Les formations politiques et les représentants des confessions religieuses ne sont pas neutres dans cette histoire. Au demeurant, le statu quo semble les avantager, puisqu’apparemment, ce statu quo semble servir autant de monnaie d’échange que chantage à double face. En onze ans, la force militaire brute du Togo, la couardise des représentants religieux, et la distribution ciblée de l’argent cash témoignent de la capacité du pouvoir en place comme de la dite opposition compromise, à faire du bougisme. Tout bouge pour faire du surplace. Mais rien ne change.
Alors, bien sûr, il suffit maintenant d’affirmer par une commission étrangère payée par le pouvoir en place que l’APG est « vintage » pour la déclarer caduque. Est-ce la fin ? Pas du tout ! Un nouveau contenu permettant de renforcer l’autocratie, la déresponsabilisation de certains opposants aveuglés par l’argent devrait émerger avec un consensus général de ceux qui tiennent tous par la barbichette.
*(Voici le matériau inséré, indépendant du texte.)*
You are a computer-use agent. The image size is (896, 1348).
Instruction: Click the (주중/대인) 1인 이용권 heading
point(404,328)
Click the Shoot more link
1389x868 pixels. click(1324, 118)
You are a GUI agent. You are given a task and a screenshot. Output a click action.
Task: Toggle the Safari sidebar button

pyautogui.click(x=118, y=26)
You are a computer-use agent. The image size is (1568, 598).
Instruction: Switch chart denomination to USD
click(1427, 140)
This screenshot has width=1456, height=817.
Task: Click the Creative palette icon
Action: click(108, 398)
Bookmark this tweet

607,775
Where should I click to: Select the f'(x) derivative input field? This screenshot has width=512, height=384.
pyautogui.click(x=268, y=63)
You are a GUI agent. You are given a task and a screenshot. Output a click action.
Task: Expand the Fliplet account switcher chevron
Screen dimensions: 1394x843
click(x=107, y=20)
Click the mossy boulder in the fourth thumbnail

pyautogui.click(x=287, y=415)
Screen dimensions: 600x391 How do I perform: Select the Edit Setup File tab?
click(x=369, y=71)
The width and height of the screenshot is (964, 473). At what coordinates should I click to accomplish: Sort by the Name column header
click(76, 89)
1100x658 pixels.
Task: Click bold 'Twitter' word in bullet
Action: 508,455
Alors le peuple dans tout ceci ? Avec une grand majorité qui ne comprend pas ce qui arrive et une partie qui profite de ce qui arrive, le Togo ne pourra se réveiller qu’à l’aune d’une prise de conscience populaire collective y compris avec la Diaspora. Mais la réalité est que les forces anti-républicaines militaires qui gangrènent l’armée togolaise devraient pouvoir être purgées. Comment ? Nul ne sait sauf Dieu !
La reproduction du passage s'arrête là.